*** Opening Information provided ***

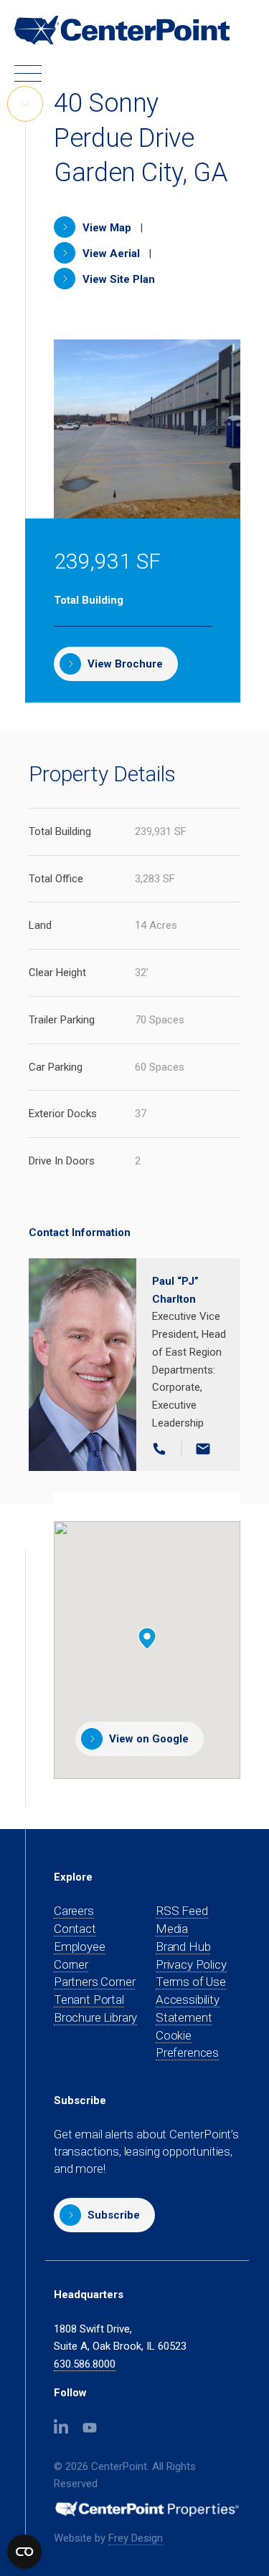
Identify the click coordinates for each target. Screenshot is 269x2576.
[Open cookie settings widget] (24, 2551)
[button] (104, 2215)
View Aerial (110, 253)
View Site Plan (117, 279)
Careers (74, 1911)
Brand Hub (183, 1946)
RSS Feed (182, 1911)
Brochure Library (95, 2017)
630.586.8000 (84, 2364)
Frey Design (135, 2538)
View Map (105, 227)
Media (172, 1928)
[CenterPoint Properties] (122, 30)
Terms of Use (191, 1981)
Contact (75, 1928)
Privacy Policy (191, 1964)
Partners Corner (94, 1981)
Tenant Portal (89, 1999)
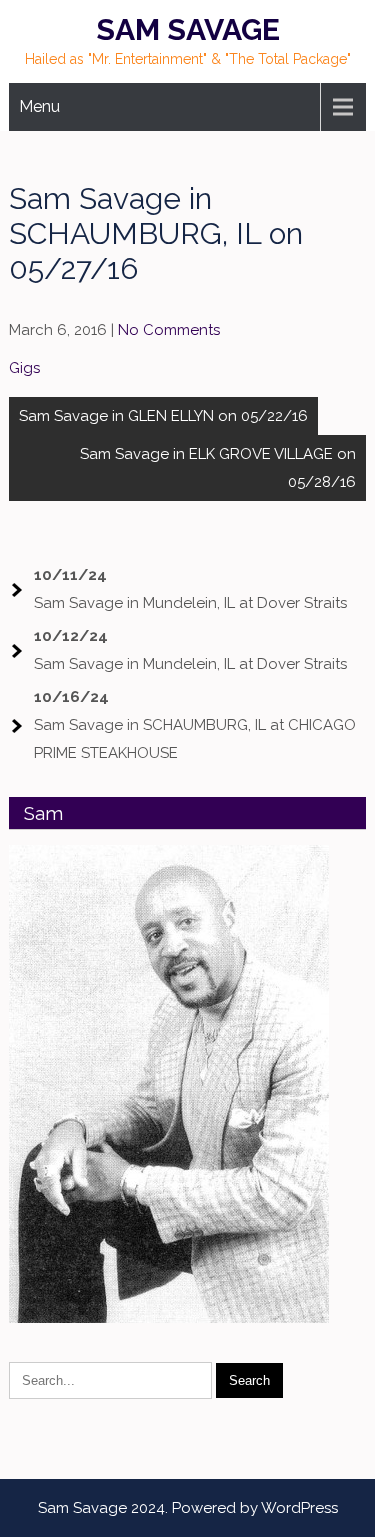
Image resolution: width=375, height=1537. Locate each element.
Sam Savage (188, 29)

*** Closing Information provided ***

Exercise objective =
Every line above that contains the word "each" should be reported.

Task solution =
Identify the click coordinates for each target. Screenshot is 269x2576.
Image resolution: width=375, height=1537. Locate each element.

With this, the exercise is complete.